[start of PROVIDED DATA]

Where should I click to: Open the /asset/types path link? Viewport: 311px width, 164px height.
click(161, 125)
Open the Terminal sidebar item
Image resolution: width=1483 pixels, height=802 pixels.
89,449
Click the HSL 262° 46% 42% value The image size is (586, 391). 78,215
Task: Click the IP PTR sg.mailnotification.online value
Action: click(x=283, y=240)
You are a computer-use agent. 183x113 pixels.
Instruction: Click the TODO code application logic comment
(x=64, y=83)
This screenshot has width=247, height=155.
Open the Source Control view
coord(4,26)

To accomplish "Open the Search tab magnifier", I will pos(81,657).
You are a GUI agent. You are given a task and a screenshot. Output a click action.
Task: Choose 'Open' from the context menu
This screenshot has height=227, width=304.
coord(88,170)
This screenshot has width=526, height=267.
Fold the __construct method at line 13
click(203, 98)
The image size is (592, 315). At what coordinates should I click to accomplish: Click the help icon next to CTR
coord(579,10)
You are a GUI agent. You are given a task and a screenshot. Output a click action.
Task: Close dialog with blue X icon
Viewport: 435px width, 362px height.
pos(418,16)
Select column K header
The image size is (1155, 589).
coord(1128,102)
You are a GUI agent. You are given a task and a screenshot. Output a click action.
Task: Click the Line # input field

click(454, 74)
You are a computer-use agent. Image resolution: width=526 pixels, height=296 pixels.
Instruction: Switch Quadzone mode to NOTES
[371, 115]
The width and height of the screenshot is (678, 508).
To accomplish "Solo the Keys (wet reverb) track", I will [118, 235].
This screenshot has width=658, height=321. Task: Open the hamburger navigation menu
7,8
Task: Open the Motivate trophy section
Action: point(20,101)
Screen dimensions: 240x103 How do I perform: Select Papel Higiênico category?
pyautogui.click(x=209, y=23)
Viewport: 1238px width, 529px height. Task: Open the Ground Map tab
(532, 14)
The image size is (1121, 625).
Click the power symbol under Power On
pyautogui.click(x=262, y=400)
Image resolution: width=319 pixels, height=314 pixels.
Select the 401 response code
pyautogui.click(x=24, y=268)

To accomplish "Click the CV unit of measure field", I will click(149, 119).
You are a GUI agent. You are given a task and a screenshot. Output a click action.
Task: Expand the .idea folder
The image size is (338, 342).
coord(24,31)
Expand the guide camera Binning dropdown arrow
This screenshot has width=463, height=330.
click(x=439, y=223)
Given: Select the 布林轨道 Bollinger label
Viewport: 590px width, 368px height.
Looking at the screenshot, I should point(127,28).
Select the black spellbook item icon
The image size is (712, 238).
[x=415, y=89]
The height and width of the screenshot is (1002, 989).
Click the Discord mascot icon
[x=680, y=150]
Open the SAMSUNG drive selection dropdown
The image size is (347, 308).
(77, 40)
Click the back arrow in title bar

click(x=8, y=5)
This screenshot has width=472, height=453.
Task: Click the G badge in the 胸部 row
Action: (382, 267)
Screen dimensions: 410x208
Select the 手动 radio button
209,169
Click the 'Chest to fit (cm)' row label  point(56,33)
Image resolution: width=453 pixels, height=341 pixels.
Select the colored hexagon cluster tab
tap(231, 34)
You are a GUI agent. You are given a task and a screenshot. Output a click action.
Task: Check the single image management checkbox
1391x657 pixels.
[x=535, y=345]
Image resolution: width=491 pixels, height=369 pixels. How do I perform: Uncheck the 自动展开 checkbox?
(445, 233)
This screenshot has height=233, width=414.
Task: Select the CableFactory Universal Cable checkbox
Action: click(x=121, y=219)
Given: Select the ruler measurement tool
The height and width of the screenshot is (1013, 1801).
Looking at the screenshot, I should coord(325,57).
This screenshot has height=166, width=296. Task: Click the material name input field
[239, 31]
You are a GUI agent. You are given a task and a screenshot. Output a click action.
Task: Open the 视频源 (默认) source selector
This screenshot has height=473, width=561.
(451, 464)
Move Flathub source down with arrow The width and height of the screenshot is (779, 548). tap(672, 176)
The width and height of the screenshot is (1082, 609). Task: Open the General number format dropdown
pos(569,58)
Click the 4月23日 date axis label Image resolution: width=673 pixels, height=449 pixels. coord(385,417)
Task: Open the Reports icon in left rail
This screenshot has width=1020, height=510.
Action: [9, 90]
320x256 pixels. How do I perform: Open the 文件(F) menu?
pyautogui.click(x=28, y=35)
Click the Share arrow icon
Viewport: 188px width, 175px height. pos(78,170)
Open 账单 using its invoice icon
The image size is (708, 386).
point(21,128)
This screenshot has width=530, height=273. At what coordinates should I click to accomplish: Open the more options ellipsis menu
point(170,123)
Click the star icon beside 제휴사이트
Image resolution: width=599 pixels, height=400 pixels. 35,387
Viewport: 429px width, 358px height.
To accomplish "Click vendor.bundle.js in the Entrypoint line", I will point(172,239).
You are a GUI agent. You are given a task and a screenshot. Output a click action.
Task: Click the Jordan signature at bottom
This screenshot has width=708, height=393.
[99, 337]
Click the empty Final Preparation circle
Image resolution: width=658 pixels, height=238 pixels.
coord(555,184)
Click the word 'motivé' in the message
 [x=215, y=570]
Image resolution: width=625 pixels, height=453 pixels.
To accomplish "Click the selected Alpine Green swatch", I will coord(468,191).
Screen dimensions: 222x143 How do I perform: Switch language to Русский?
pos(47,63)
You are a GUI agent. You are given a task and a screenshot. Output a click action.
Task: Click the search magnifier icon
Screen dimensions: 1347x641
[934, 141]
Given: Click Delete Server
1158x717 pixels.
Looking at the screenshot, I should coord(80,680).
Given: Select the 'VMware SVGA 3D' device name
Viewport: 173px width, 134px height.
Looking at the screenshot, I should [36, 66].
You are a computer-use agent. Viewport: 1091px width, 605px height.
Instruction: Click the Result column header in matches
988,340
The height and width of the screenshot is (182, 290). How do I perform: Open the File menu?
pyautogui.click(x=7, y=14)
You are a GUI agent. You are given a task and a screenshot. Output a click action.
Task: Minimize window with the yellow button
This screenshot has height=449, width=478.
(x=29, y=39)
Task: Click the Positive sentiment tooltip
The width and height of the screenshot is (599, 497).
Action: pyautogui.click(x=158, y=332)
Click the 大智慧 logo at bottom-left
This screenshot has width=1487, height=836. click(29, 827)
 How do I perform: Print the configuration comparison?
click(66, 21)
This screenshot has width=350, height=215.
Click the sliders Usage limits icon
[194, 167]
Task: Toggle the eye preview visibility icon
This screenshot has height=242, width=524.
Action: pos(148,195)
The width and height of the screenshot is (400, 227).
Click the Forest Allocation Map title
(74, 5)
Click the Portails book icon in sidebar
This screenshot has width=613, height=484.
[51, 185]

[end of PROVIDED DATA]

#### [DIRECTIONS FOR THIS TASK]
Find each line of the material that contains the string "coordinates" and copy those lines.

#### [RESULT OF THIS TASK]
The image size is (592, 315). At what coordinates should I click to accomplish: Click the help icon next to CTR
This screenshot has width=530, height=273. At what coordinates should I click to accomplish: Open the more options ellipsis menu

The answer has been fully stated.